> PROBLEM STATEMENT
Please quote every one of the records below word for word, omitting the pictures.

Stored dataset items
++++
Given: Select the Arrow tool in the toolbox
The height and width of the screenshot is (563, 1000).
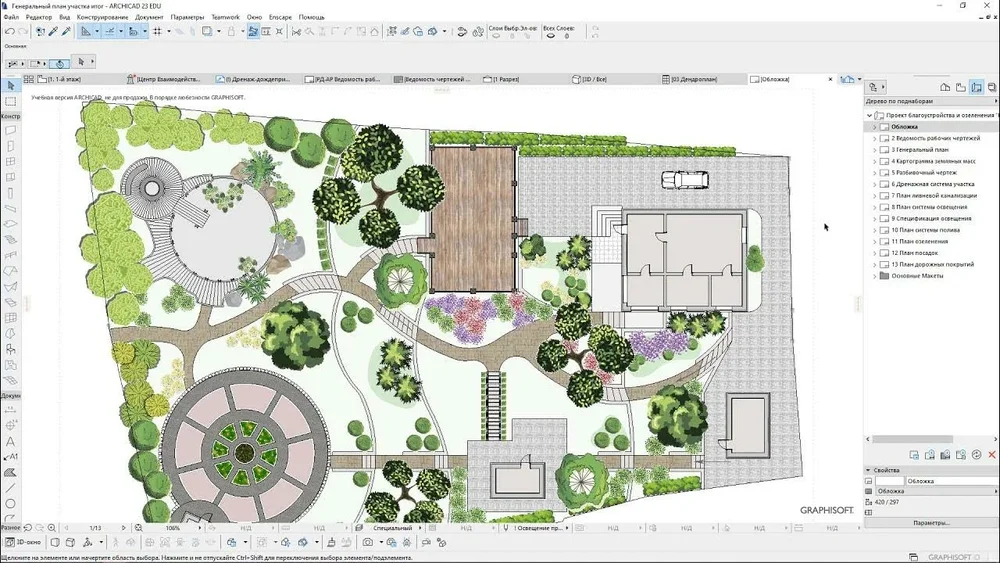Looking at the screenshot, I should pos(11,86).
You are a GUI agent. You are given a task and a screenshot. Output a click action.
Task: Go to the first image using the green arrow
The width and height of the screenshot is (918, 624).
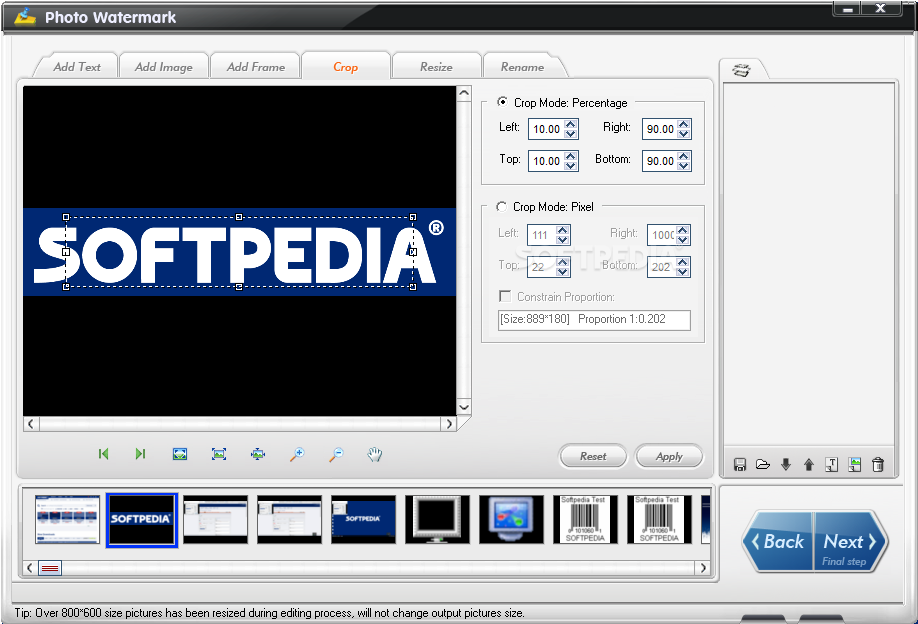[103, 454]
++++
> SOLVED EXERCISE
Given: Select the Arrow tool in the toolbox
The height and width of the screenshot is (563, 1000).
Looking at the screenshot, I should pos(11,86).
You are a GUI agent. You are given a task and a screenshot. Output a click action.
Task: Go to the first image using the green arrow
The width and height of the screenshot is (918, 624).
[103, 454]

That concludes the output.